Talk It Out guides students in giving feedback

English teachers seeking a way of giving feedback before students submit papers for a grade often turn to peer review. In effect, these teachers use peer reviewers to give formative assessment to other students.

Note: Make sure peer review is an appropriate feedback method in your teaching writing situation.

In classroom settings, peer review should be a supportive activity, not a judgmental one. For a peer review to be useful, both the author and the reviewer must understand what topics need to be covered and which should be avoided.

In my first-year college composition classes that required peer reviews, the reviews worked poorly when students thought they had to rewrite the paper they were reading. (Some English teachers also confuse giving feedback with correcting papers.)

Reviews worked well both in person and online when students looked at five elements that mean the difference between the author getting a decent grade and lousy one.

1) Does the paper follow directions?

Students are uniquely qualified for giving feedback to other class members on this first topic because they know what the directions for the assignment were. If Caitlin thinks Joshua didn't follow directions, one or the other of them will have a learning experience.

2) Is the paper unified?

A unified essay is unified around a thesis statement. It is impossible for peer reviewers to tell if an essay is unified unless they can correctly identify the paper's thesis.

Train your students to write out the thesis when they are the readers. Putting on paper what they understood the author to say forces readers to make an effort to understand the author.

Moreover, if the readers have to write the thesis, neither author nor reader can resort to saying, "You know what I mean" to cover their embarrassment.
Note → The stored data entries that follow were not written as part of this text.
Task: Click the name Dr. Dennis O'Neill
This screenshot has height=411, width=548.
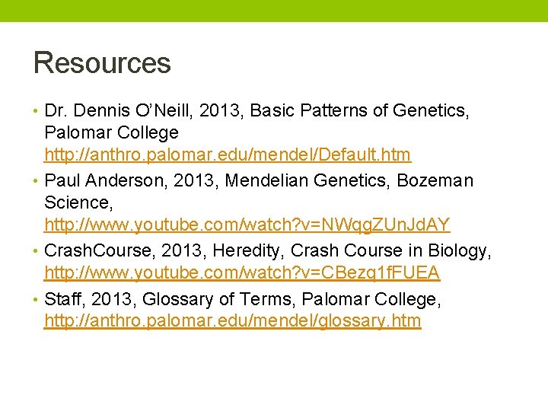Action: coord(121,111)
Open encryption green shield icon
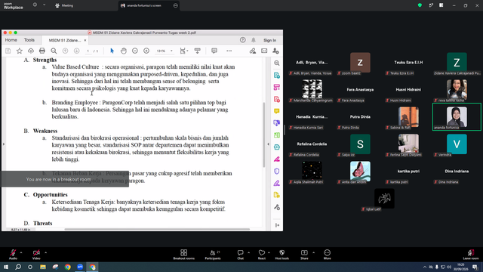Viewport: 483px width, 272px height. [420, 5]
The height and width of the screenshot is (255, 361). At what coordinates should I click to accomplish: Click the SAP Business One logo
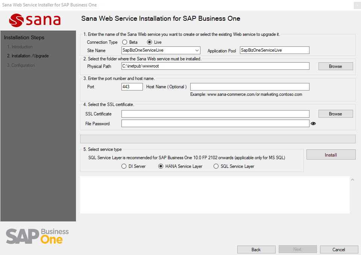pyautogui.click(x=38, y=236)
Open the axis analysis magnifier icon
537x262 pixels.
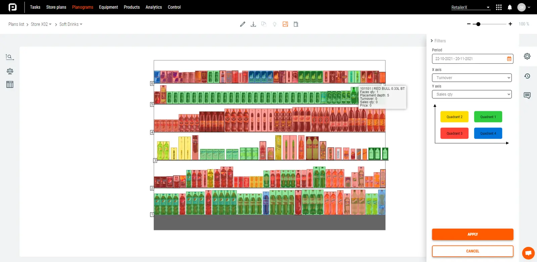[x=10, y=57]
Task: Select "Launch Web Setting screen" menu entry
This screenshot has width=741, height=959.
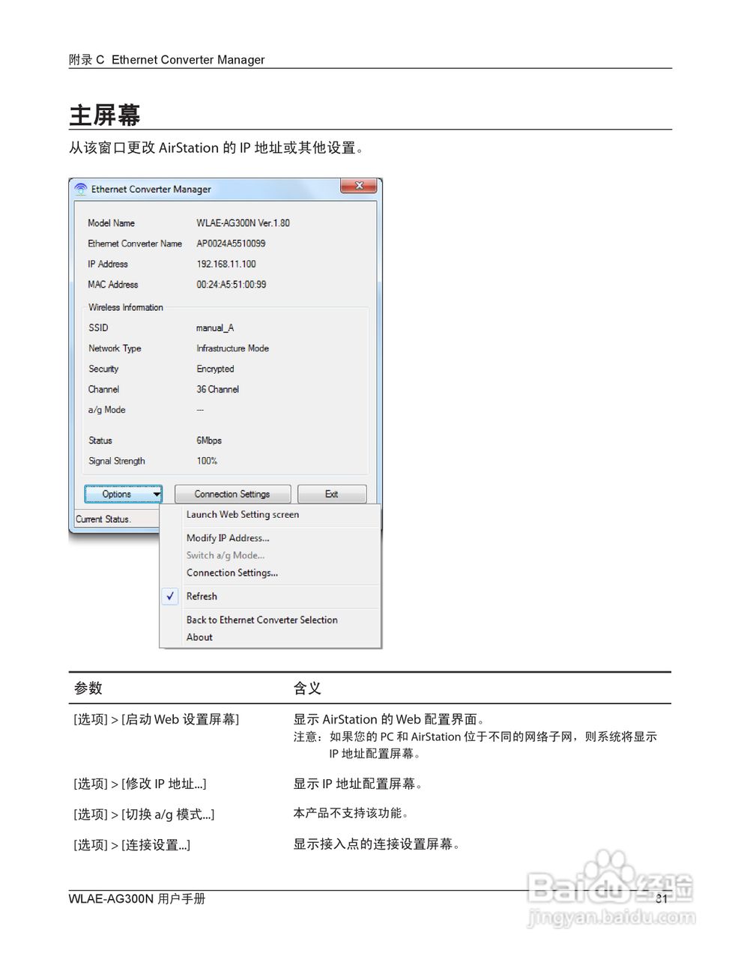Action: pos(242,515)
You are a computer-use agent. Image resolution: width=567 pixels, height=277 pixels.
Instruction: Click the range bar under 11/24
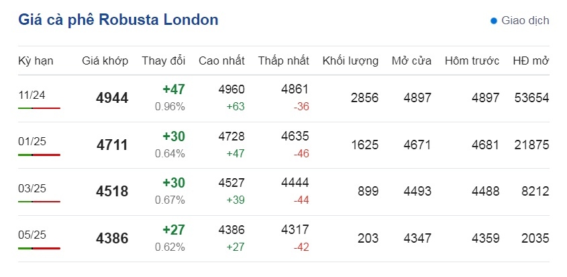pyautogui.click(x=39, y=108)
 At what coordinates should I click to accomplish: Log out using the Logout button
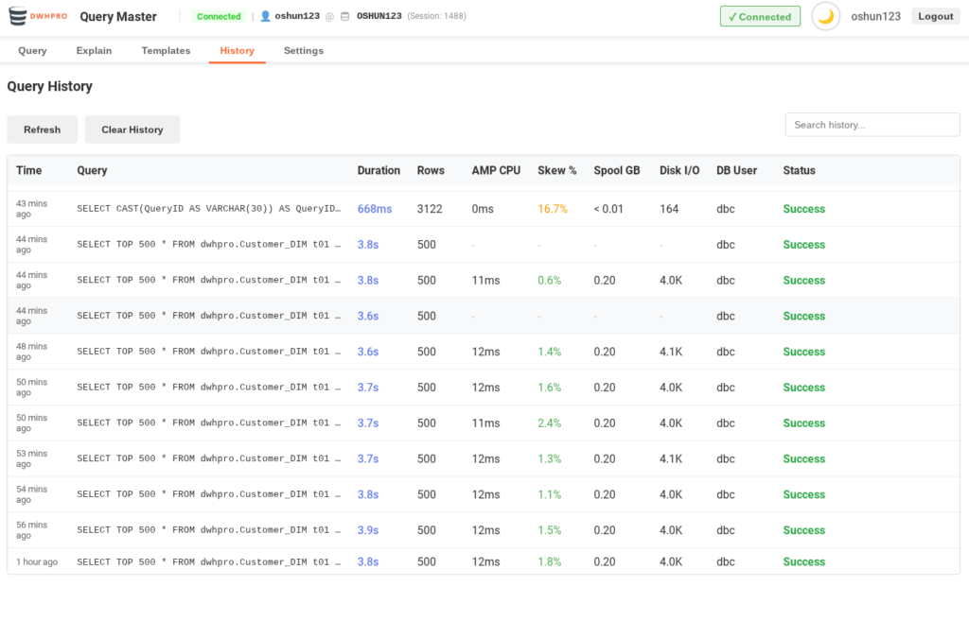935,16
If the peer reviewer can't identify the author's thesis, the problem is the writer not the reader. Writers' must make their points clearly.

The peer review ends if the reader cannot identify a thesis.

3) Is the paper coherent?

Peer reviewers are not going to talk to authors about coherence. They'll say things like, "I wasn't sure how this sentence is related to your point."
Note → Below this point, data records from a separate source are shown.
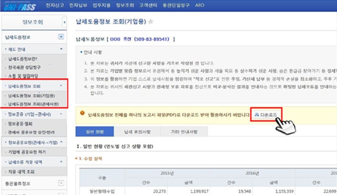Image resolution: width=337 pixels, height=195 pixels.
Task: Click the orange notice icon in the yellow banner
Action: (x=82, y=113)
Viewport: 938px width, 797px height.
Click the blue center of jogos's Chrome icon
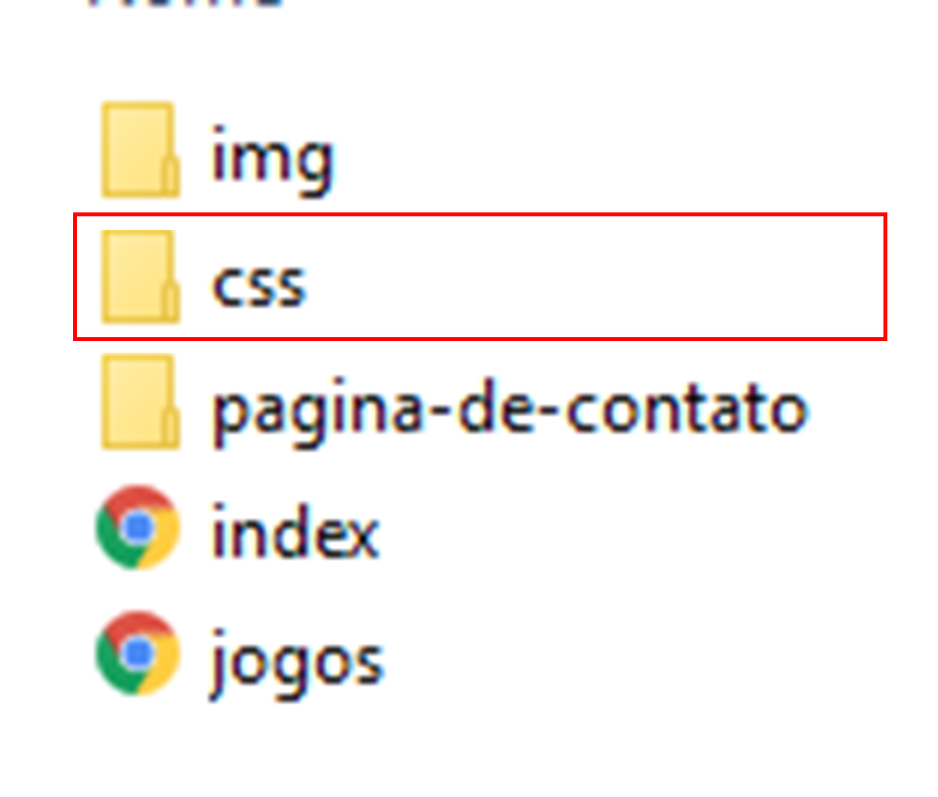138,653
The writers must make their theses and topic sentences unambigious or a paper cannot be coherent.

The peer reviewer doesn't need to fix anything in the paper. The peer reviewer merely lets the author know something needs to be fixed.
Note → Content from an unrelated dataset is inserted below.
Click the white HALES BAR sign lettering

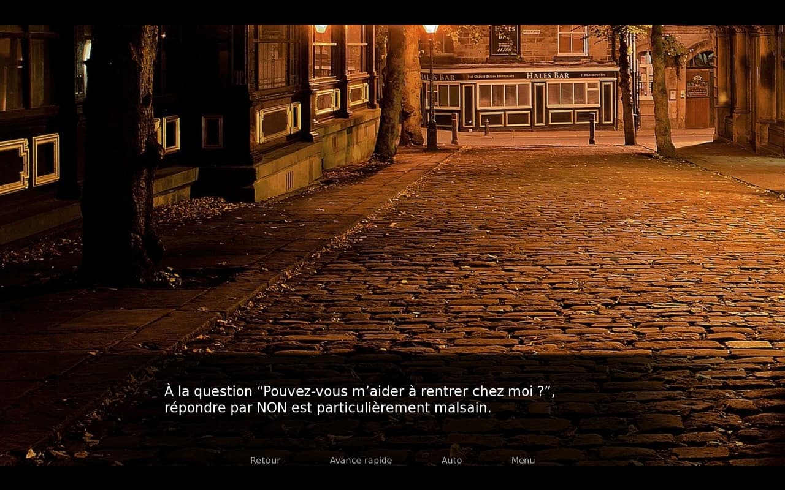click(548, 75)
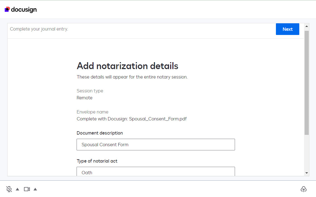This screenshot has width=316, height=197.
Task: Click the Next button
Action: click(x=287, y=29)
4) Is the evidence convincing?

The student reader substitutes for the author's audience in giving feedback about whether the evidence the writer presented is convincing.

Peer readers can note how the people and organizations the author mentions in each paragraph. If no source is mentioned, the reader can ask specifically, "What is your source for this information?"

A classmate can also identify where the writer should tweak the paper to make the relevance of the evidence clear.

Perhaps the writer forgot to mention the source's credentials. Or perhaps the writer failed to explain how the evidence supports the thesis.

It is easier for a peer reviewer to spot those kinds of problems than for the author to see them.

5) Is the organization clear?

Beginning writers are likely to have organizational problems because they had overlapping points in their writing skeletons™. They may not see the problem until a reader giving feedback points out that they have redundant information.

Students will accept that verdict far more readily from a classmate than they will from you. If you tell them they said the same thing three times, they'll get huffy and say it's your fault: if you didn't require such long papers, they wouldn't have to write so much.

For peer reviewers, the hardest part of giving feedback in this manner is writing out the thesis statement.

The hardest part your job may be convincing students that peer reviewers accomplish their jobs by giving feedback even if that feedback is that they cannot identify the author's thesis.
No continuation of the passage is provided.